| What is required |
Word for word, set down every line of the entries below from the line with "Click the Cancel button" to the line with "Select the PHUN bar in bullish chart", including both, and no other line.

| Exercise materials |
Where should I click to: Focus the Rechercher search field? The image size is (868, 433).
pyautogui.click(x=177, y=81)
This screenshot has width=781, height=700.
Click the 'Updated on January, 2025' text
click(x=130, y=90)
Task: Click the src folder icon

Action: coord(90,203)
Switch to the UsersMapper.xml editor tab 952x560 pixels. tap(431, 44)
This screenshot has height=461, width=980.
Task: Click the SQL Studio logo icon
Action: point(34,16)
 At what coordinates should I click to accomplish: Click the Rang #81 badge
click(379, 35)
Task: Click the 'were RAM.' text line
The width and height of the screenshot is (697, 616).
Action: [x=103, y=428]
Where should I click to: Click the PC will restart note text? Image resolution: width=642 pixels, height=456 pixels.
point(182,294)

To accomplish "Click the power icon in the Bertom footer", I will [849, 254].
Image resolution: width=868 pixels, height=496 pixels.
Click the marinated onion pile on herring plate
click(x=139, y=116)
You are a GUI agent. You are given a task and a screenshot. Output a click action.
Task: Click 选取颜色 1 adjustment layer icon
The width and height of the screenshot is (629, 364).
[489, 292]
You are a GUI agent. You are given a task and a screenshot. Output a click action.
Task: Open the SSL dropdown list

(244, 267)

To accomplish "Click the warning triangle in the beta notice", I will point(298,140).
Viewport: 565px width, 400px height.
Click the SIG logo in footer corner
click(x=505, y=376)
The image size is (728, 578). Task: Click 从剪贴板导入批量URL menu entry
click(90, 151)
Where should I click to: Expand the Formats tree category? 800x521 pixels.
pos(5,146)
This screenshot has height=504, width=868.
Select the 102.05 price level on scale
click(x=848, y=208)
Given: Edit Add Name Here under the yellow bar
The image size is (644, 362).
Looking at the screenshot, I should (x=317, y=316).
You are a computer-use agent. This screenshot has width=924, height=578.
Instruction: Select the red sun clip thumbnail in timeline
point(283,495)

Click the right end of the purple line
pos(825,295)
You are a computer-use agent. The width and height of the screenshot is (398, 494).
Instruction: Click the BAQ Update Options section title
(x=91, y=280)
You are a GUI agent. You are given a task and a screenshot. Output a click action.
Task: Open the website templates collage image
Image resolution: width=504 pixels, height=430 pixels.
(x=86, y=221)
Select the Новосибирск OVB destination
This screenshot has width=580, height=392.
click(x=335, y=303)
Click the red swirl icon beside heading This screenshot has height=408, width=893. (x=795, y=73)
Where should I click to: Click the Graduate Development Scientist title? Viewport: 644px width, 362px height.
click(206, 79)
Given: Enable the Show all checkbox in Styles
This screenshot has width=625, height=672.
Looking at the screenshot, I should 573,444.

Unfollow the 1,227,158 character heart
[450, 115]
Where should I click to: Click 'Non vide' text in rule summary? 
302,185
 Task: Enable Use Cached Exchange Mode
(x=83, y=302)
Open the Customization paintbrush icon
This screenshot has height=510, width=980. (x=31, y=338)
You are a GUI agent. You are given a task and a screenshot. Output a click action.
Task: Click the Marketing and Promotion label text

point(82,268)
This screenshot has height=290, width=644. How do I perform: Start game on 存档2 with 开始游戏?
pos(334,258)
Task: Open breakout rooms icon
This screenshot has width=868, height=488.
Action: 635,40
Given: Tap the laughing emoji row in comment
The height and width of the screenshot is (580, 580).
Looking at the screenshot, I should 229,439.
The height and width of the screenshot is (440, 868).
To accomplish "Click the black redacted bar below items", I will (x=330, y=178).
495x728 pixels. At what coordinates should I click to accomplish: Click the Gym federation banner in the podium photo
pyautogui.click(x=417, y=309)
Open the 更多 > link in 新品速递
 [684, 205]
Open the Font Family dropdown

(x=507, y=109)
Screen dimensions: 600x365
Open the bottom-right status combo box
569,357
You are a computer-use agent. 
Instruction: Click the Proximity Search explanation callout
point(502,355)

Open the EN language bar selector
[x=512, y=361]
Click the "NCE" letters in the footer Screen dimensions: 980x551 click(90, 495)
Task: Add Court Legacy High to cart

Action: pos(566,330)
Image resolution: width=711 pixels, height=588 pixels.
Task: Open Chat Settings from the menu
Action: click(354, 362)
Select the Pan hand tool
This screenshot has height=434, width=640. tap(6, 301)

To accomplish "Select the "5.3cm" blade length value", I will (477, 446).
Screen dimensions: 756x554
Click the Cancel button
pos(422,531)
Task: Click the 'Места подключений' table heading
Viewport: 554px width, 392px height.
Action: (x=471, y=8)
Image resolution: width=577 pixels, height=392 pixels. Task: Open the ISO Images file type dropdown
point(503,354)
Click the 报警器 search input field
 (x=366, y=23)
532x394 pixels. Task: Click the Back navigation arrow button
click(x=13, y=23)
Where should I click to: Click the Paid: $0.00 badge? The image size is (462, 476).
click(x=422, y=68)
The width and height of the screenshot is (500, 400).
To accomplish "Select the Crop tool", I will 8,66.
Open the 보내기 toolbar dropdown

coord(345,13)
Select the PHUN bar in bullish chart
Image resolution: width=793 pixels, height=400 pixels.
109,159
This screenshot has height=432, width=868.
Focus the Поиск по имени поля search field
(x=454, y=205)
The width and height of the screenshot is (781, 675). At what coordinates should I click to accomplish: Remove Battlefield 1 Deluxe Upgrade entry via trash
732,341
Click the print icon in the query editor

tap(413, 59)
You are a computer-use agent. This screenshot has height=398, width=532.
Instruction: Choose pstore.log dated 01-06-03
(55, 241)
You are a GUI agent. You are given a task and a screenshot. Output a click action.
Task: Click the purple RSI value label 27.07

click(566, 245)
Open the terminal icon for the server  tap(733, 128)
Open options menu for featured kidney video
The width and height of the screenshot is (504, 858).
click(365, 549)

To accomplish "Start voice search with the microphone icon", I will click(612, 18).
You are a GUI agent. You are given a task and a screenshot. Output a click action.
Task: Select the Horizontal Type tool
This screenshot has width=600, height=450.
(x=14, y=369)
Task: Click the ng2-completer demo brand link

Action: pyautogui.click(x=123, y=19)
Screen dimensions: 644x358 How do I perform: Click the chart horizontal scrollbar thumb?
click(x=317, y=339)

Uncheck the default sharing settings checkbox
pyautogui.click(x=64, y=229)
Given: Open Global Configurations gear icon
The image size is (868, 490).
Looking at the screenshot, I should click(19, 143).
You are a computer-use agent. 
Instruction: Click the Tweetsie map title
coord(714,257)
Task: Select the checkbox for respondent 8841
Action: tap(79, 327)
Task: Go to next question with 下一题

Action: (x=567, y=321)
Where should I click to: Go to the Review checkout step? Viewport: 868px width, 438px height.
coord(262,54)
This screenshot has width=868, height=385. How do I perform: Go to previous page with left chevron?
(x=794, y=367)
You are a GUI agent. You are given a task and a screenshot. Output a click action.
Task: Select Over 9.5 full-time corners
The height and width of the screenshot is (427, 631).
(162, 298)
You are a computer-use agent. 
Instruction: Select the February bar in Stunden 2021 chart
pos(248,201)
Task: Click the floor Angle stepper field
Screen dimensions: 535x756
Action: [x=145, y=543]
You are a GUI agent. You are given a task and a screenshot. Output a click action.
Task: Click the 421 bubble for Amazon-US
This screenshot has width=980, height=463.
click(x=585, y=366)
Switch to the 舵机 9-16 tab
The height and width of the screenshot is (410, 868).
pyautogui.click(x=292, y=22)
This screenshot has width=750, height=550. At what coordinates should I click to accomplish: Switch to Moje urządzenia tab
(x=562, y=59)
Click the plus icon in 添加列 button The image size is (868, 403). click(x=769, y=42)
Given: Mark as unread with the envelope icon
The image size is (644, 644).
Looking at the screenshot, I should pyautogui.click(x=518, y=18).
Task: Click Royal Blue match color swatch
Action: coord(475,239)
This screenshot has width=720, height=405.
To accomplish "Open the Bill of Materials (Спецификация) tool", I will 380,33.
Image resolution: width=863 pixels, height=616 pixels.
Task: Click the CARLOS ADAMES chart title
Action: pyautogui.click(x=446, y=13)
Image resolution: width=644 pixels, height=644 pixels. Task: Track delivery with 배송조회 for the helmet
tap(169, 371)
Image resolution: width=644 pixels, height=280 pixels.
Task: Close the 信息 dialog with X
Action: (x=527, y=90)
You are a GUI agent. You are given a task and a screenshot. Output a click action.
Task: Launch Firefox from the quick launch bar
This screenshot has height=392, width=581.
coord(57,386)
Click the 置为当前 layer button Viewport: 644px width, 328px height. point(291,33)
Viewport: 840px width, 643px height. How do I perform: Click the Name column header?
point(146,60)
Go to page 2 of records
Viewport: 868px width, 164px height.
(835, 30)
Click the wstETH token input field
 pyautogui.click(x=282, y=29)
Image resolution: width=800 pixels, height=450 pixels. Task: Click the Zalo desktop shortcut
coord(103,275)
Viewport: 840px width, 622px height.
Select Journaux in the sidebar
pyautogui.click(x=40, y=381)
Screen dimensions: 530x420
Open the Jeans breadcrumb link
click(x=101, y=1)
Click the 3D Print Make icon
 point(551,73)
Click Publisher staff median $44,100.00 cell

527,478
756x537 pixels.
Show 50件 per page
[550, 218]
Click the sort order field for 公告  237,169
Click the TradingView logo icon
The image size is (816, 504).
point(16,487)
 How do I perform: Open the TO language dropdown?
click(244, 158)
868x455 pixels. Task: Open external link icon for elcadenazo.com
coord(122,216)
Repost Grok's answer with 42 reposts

| Response area |
Click the Cancel button
pos(422,531)
Task: Click the 'Места подключений' table heading
Viewport: 554px width, 392px height.
Action: (x=471, y=8)
Image resolution: width=577 pixels, height=392 pixels. Task: Open the ISO Images file type dropdown
point(503,354)
Click the 报警器 search input field
 (x=366, y=23)
532x394 pixels. Task: Click the Back navigation arrow button
click(x=13, y=23)
Where should I click to: Click the Paid: $0.00 badge? The image size is (462, 476).
click(x=422, y=68)
The width and height of the screenshot is (500, 400).
To accomplish "Select the Crop tool", I will 8,66.
Open the 보내기 toolbar dropdown

coord(345,13)
Select the PHUN bar in bullish chart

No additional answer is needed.